EXERCISE REQUIREMENTS:
Repeat only the lines running from the beginning of the material through the line that contains "mrwill@mrwillwong.com (157, 2564)".

PROVIDED DATA:

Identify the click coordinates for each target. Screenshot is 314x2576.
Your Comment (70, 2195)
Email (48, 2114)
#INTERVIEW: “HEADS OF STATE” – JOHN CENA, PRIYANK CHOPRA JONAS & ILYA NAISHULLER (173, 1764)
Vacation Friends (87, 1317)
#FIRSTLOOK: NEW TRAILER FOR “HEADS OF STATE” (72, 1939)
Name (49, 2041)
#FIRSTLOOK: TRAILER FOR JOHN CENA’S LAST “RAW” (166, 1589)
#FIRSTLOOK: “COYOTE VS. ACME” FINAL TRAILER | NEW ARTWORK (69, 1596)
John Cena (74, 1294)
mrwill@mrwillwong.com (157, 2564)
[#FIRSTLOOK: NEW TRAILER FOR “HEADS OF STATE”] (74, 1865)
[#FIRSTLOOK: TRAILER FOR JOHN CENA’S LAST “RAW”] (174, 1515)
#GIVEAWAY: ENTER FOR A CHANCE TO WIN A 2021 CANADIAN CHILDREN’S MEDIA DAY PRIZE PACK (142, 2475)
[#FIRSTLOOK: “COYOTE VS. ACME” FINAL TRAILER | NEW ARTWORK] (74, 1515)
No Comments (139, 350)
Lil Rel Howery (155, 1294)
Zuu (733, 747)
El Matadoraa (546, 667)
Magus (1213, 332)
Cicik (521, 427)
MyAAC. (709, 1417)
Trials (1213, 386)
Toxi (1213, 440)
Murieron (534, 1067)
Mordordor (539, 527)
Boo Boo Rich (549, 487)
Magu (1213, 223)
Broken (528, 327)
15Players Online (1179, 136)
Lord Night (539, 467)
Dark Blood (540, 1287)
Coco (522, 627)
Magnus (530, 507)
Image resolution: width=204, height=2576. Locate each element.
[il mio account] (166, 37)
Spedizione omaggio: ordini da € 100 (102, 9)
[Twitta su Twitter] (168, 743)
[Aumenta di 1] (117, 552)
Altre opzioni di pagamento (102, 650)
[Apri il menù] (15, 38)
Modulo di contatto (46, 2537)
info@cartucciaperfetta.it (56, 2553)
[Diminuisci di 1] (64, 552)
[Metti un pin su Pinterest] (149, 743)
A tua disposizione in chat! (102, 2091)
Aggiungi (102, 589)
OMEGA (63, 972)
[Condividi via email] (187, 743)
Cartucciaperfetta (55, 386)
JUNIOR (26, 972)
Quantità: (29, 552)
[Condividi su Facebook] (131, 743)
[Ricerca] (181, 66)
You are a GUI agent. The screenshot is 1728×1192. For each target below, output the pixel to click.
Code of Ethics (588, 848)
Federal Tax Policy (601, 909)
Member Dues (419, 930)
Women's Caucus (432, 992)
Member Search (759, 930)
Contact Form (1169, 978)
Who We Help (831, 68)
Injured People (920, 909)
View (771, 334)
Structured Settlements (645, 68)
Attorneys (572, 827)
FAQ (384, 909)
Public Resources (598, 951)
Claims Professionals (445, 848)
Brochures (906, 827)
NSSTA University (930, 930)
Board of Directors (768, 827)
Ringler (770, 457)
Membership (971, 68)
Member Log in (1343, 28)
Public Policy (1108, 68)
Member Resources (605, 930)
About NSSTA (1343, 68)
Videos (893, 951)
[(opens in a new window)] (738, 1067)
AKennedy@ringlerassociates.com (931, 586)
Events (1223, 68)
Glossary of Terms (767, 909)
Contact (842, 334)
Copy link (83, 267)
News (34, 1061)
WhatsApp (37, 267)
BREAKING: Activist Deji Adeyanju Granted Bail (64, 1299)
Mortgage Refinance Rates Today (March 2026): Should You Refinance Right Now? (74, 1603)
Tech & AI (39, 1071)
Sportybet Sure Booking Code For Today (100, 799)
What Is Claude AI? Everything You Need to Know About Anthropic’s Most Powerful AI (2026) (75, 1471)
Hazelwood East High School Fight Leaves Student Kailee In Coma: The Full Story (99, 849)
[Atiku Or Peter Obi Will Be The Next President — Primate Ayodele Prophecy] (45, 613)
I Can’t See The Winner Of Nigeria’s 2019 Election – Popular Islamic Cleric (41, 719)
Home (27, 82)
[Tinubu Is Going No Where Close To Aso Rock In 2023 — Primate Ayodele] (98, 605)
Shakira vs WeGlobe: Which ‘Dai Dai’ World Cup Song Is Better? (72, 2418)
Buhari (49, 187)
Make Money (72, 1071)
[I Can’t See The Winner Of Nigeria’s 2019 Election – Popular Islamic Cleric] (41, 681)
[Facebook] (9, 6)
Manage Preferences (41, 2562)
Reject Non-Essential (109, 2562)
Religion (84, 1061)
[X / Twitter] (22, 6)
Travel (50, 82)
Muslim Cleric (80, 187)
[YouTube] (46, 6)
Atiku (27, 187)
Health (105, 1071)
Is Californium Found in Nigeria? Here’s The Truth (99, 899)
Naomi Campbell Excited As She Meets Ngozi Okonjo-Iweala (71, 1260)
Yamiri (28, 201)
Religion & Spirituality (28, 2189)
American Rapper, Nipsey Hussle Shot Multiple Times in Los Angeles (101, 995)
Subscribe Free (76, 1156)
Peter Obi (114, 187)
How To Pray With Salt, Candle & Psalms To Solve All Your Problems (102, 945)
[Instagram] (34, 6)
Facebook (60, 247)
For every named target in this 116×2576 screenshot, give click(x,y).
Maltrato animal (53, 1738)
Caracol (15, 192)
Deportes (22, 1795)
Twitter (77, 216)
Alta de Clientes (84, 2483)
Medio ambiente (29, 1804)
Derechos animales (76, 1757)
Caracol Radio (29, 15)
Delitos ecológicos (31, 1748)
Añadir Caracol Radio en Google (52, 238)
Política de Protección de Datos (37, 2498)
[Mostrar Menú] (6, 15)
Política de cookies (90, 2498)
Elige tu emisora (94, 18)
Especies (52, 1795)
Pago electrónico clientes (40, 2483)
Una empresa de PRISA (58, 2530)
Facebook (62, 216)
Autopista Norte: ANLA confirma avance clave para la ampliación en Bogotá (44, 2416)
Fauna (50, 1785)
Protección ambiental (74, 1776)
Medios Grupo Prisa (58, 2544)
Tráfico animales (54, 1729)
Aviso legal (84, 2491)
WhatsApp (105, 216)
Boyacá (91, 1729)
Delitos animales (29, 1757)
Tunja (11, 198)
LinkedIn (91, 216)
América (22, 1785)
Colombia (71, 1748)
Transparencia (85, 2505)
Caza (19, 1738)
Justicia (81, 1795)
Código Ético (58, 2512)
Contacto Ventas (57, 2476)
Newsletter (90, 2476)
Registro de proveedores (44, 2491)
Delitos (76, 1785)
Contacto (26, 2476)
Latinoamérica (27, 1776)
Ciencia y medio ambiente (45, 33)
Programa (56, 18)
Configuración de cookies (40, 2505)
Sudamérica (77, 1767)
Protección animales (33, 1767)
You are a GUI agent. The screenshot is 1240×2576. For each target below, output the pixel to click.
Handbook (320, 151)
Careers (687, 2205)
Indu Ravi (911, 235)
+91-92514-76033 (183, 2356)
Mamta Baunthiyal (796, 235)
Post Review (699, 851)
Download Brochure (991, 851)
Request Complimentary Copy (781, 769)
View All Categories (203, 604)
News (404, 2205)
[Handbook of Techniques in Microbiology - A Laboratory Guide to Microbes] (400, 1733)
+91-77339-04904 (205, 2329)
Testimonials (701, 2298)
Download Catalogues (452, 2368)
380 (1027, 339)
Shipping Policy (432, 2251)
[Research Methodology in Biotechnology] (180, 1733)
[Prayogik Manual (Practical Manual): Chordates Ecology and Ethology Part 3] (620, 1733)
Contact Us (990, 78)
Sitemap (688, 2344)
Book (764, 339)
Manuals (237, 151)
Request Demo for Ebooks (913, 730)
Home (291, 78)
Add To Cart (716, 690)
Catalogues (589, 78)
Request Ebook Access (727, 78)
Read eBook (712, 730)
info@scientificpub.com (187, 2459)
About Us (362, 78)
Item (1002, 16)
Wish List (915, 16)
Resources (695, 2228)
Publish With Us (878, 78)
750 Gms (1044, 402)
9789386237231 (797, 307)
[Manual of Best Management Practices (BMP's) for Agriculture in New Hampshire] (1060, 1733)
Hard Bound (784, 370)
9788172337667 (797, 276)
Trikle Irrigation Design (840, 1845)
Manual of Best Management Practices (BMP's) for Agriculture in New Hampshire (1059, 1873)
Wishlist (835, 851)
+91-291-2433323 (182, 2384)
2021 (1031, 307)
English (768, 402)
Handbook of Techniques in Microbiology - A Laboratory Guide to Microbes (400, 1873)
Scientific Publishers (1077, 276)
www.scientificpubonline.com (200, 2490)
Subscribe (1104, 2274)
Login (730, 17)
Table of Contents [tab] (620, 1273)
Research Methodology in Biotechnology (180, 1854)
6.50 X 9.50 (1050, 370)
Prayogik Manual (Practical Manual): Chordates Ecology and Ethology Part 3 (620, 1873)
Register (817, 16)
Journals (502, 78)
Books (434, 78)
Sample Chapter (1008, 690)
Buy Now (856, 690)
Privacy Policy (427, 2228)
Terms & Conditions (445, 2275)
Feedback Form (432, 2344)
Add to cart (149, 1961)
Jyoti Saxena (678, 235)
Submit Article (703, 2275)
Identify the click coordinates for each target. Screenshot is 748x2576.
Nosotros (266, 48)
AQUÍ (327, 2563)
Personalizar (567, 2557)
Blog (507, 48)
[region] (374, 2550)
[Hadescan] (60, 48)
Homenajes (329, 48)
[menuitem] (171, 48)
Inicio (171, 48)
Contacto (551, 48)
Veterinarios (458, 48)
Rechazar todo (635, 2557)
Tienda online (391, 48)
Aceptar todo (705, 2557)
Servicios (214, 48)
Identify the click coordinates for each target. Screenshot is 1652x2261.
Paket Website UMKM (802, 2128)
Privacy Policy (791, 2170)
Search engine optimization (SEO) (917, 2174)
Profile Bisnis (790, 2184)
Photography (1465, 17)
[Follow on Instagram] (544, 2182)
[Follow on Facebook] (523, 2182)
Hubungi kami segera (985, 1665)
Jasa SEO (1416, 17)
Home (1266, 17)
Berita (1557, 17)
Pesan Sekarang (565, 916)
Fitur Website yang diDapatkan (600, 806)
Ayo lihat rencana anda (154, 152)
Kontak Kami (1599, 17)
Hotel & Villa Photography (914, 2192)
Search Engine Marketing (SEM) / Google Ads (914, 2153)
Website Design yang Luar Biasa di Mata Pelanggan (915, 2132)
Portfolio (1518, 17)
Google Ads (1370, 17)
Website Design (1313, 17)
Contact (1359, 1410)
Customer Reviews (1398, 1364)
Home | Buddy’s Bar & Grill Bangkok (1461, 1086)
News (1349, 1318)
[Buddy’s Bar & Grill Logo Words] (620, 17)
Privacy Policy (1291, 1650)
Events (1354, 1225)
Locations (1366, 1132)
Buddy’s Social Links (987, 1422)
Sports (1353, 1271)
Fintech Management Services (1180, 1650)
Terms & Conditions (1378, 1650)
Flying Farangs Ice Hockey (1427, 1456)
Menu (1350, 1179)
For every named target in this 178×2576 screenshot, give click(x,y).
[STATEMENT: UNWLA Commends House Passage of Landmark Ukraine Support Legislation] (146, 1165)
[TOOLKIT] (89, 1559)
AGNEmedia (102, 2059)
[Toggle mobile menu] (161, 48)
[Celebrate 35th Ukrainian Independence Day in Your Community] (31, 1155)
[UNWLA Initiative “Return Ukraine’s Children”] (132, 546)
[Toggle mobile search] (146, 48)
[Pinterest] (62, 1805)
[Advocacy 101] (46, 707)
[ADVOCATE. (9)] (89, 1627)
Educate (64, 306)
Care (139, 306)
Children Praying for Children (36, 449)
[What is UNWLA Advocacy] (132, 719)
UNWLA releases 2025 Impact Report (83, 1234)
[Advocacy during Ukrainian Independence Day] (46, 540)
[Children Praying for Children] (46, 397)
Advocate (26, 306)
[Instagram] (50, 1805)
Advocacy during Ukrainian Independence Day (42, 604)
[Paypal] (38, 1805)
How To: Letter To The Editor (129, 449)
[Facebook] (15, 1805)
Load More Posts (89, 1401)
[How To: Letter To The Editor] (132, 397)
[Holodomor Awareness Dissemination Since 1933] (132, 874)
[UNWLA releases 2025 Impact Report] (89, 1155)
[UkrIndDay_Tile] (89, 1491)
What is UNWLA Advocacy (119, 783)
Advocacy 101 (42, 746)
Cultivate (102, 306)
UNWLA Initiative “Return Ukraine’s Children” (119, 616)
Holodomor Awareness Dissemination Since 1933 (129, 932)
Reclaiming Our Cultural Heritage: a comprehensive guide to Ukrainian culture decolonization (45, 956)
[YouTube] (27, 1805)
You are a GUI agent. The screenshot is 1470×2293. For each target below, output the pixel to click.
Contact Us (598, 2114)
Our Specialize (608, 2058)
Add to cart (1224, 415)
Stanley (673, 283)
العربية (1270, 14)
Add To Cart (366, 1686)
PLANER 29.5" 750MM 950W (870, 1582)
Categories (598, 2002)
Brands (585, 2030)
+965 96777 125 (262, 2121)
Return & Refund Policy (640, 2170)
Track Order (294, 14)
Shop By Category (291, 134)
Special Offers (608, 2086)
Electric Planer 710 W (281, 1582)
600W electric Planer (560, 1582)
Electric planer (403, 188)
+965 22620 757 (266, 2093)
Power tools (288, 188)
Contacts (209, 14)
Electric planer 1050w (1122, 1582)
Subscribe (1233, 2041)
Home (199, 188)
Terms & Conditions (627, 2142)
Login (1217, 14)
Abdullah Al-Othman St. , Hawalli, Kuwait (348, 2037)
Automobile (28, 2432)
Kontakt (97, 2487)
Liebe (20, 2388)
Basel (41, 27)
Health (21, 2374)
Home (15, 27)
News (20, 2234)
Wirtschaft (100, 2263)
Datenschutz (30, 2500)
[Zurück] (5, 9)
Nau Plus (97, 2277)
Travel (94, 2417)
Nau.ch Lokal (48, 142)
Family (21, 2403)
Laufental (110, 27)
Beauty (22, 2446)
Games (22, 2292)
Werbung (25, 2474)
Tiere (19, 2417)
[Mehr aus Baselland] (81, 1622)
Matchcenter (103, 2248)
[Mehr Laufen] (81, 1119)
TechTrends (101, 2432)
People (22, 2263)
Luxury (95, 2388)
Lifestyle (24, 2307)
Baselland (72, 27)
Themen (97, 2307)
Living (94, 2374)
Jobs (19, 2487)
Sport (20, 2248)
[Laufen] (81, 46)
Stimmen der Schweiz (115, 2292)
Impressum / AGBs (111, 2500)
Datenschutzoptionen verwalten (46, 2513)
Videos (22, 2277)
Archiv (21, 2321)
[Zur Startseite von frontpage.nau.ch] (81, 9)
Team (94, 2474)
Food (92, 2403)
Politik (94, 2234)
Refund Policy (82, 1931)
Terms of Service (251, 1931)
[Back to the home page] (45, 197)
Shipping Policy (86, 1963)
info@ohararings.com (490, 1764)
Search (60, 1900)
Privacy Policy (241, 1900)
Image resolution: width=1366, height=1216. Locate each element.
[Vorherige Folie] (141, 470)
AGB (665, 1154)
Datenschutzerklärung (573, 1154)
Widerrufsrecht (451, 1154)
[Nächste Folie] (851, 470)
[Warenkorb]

EXERCISE RESPONSE:
Identify the click coordinates for each target. Screenshot is 314x2576.
Your Comment (70, 2195)
Email (48, 2114)
#INTERVIEW: “HEADS OF STATE” – JOHN CENA, PRIYANK CHOPRA JONAS & ILYA NAISHULLER (173, 1764)
Vacation Friends (87, 1317)
#FIRSTLOOK: NEW TRAILER FOR “HEADS OF STATE” (72, 1939)
Name (49, 2041)
#FIRSTLOOK: TRAILER FOR JOHN CENA’S LAST “RAW” (166, 1589)
#FIRSTLOOK: “COYOTE VS. ACME” FINAL TRAILER | NEW ARTWORK (69, 1596)
John Cena (74, 1294)
mrwill@mrwillwong.com (157, 2564)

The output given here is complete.